ChIP-Seq of TCF-1 in whole thymocytes was reported by Li L et al. (Blood 122, 902, 2013), and ChIP-Seq of Runx3 in CD8⁺ T cells was reported by Lotem J et al (PLoS One, 8, e80467, 2013). The data were downloaded and processed for peak calling using MACS. Using the same stringent criteria (detailed in Supplementary Fig. 8), wherein 2,827 TCF-1 binding peaks were identified in CD8⁺ T cells, we found 32,663 peaks in whole thymocytes. Possible reasons for the higher numbers of TCF-1 binding peaks in whole thymocytes include: 1) TCF-1 may regulate different target genes during thymocyte maturation stages. The binding events detected in whole thymocytes are a collection of all TCF-1 binding events at different stages; and 2) the ChIP-Seq control sample was from input DNA for peak calling, whereas ChIP-Seq of TCF-1 and Runx3 by us and Lotem J et al used IgG or non-immune serum-immunoprecipitated samples as control. The ChIP-Seq track wiggle files were uploaded to the UCSC genome browser for visualization of enriched binding by the transcription factors.
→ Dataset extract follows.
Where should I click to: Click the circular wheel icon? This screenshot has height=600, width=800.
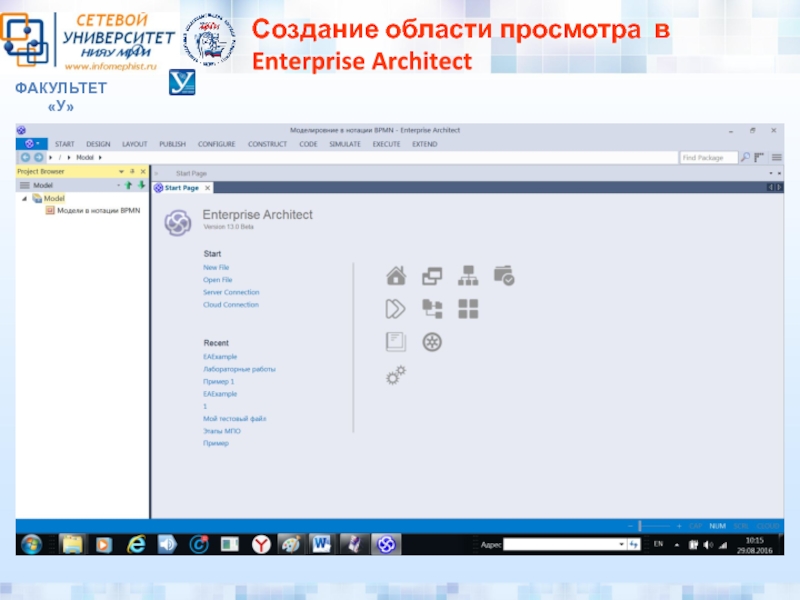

For the select gene locus, the transcription start site (TSS) and orientation are marked by arrows. The horizontal bars over TCF-1 or Runx3 tracks indicate the enriched binding peaks identified by MACS. (a) shows enriched binding of TCF-1 at the Thpok GTE in whole thymocytes but not in CD8⁺ T cells. (b) shows co-occupancy of TCF-1 and Runx3 at the Cd4 silencer in all cell types. TCF-1 is also associated with Cd4 enhancer and weakly with Cd4 promoter in whole thymocytes, consistent with reported TCF-1 binding to these regions by Huang Z et al (J. Immunol. 176, 4880, 2006). Note that no TCF-1 binding to Cd4 enhancer and promoter in CD8⁺ T cells.